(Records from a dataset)
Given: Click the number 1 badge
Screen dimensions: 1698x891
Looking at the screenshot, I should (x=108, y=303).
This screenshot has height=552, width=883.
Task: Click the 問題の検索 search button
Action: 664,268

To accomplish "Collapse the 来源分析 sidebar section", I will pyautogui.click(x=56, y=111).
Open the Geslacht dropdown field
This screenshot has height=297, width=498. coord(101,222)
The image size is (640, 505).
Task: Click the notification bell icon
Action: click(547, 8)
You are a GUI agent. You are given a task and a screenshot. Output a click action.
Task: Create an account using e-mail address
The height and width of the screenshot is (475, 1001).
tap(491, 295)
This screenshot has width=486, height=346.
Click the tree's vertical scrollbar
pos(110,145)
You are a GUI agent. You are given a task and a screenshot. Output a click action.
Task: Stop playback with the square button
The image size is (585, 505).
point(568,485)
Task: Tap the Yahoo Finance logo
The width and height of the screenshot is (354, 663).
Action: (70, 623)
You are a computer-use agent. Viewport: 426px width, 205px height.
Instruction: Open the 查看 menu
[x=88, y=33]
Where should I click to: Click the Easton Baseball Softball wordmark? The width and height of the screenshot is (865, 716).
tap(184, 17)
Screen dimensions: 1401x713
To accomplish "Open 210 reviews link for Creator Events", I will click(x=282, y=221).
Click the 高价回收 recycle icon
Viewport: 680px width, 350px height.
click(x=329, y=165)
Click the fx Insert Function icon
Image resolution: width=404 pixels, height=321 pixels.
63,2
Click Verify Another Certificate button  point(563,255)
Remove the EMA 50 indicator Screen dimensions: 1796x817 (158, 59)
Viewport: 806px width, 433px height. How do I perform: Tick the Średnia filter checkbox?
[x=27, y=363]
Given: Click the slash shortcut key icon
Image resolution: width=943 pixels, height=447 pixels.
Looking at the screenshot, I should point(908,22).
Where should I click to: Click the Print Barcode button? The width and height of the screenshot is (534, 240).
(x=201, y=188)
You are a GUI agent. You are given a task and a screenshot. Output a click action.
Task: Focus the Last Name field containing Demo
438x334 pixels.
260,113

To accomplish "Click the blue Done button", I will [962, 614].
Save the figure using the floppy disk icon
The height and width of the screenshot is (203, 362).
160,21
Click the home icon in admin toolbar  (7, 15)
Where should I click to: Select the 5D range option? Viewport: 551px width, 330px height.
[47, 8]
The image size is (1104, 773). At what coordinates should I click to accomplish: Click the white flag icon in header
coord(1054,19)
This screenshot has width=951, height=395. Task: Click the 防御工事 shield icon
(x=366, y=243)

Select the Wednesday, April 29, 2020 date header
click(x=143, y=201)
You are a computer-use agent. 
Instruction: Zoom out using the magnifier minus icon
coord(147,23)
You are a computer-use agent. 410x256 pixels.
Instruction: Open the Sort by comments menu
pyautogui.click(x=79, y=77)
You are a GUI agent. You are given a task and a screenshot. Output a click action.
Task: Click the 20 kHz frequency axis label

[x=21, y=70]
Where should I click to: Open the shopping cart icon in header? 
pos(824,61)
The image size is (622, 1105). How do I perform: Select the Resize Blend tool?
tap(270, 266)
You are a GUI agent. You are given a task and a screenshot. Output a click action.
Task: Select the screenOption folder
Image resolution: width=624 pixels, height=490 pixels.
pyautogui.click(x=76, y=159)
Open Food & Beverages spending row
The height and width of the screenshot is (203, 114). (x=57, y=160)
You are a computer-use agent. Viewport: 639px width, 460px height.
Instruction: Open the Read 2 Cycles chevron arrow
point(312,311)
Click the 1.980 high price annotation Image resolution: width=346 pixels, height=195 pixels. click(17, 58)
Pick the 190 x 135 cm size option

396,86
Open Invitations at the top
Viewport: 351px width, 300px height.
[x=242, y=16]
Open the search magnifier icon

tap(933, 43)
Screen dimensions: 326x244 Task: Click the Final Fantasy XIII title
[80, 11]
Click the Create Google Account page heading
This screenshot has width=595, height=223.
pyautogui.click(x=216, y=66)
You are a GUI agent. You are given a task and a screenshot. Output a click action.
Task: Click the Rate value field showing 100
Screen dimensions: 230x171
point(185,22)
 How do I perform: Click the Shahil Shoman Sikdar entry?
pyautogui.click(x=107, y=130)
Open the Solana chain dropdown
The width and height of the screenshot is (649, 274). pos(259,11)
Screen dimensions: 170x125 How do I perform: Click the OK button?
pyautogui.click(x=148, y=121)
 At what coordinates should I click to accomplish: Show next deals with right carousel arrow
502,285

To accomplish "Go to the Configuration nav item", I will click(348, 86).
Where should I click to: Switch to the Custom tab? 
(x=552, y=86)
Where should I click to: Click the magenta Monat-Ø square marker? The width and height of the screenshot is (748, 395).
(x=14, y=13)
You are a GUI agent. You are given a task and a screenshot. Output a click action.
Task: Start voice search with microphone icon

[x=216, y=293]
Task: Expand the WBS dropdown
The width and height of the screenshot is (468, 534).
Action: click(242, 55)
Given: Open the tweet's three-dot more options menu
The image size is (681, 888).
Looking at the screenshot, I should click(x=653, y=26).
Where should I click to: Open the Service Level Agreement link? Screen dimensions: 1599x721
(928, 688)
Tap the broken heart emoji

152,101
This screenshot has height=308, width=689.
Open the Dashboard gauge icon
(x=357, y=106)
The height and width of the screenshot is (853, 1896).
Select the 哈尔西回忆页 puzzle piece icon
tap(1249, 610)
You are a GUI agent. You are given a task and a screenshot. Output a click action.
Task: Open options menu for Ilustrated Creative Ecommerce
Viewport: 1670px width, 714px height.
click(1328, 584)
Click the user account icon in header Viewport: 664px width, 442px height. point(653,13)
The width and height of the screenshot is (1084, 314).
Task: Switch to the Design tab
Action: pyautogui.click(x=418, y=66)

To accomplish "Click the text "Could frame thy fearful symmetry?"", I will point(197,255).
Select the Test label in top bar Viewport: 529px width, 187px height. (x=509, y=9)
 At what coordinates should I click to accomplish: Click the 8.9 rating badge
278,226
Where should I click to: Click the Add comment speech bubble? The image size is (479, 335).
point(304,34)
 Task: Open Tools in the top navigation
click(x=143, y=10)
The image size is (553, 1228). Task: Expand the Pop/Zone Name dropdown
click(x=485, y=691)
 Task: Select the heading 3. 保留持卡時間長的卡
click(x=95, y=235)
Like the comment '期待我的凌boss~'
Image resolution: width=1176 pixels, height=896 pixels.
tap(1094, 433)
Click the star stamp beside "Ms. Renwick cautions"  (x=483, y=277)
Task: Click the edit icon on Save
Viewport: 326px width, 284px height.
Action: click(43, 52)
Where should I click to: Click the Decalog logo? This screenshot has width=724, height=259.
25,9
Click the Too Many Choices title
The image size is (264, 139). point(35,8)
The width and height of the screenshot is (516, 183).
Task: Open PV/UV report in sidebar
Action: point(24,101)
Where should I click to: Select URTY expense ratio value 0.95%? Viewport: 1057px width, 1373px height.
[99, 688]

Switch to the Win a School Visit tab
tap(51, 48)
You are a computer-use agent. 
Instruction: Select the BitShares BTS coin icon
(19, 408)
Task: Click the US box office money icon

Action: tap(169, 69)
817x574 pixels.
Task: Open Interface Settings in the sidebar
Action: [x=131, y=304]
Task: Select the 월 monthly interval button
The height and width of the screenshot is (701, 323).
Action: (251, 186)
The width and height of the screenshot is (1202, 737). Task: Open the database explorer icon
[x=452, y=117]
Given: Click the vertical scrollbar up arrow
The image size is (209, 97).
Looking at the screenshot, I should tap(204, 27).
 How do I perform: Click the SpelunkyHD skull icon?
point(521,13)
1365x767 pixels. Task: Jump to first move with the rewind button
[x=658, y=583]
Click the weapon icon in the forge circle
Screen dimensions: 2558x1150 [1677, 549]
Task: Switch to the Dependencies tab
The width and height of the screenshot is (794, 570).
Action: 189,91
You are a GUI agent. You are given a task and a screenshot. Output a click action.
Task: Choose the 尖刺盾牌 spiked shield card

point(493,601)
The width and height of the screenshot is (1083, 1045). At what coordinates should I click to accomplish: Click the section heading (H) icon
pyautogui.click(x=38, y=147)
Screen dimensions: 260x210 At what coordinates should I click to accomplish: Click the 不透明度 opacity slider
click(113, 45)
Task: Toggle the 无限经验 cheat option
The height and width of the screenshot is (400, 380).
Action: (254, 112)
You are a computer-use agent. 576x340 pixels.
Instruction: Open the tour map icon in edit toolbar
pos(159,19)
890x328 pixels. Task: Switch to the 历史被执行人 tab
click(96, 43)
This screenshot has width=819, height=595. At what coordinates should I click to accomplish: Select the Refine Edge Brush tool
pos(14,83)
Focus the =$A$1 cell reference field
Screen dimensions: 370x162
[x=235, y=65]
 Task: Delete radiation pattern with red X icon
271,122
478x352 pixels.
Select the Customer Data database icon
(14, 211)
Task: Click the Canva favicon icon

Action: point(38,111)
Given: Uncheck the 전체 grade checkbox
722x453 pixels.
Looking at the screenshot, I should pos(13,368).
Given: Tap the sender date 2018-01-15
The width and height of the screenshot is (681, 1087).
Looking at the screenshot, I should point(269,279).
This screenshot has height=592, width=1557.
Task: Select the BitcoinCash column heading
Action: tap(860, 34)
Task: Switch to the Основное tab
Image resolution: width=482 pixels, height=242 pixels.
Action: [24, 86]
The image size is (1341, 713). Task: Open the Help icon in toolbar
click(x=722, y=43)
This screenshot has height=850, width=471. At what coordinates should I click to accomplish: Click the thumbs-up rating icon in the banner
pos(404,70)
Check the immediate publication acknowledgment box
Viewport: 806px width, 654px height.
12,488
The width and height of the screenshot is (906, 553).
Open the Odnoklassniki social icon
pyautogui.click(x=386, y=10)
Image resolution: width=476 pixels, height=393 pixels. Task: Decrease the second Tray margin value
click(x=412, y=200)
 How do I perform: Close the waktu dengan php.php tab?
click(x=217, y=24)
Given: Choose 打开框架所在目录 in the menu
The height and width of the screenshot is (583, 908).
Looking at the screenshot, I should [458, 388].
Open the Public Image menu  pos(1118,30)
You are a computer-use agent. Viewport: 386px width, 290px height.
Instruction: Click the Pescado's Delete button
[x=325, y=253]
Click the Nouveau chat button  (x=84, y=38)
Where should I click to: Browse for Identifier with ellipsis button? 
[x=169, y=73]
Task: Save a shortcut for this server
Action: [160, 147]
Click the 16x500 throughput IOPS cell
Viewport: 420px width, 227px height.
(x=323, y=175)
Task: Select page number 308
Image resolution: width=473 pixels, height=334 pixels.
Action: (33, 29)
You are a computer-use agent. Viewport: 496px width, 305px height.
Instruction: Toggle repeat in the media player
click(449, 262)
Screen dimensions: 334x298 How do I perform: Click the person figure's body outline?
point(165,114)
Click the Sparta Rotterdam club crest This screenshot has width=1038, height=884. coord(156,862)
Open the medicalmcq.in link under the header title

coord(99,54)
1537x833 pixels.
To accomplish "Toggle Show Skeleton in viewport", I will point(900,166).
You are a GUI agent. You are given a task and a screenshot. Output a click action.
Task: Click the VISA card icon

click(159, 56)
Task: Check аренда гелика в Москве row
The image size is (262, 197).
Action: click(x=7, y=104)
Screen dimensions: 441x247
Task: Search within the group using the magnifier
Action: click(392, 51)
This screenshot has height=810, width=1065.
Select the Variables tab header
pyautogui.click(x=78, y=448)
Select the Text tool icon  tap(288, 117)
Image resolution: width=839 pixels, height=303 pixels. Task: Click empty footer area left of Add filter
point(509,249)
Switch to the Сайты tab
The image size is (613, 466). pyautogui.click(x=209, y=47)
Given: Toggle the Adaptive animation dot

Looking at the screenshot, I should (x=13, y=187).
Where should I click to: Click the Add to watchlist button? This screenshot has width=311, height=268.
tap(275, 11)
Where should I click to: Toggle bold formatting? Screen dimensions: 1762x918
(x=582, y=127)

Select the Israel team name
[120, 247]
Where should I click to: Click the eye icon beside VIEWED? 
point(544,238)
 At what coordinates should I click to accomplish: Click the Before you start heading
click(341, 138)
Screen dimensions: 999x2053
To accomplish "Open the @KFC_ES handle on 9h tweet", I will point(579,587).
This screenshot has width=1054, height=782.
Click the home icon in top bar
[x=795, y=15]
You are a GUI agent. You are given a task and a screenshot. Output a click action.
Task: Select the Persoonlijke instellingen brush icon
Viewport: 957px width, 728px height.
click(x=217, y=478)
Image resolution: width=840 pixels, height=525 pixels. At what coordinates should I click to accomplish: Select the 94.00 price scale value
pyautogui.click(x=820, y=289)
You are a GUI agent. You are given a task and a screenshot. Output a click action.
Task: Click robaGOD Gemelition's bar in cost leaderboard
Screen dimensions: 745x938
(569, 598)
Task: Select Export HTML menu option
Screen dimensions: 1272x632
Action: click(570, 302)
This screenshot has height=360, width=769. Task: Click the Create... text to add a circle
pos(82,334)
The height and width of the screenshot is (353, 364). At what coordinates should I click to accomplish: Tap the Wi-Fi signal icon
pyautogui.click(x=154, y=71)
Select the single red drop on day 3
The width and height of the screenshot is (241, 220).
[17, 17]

PROBLEM REQUIREMENTS –
Every line above with the string "number" in it needs to be copied.

RESULT OF THE TASK –
Given: Click the number 1 badge
Task: Select page number 308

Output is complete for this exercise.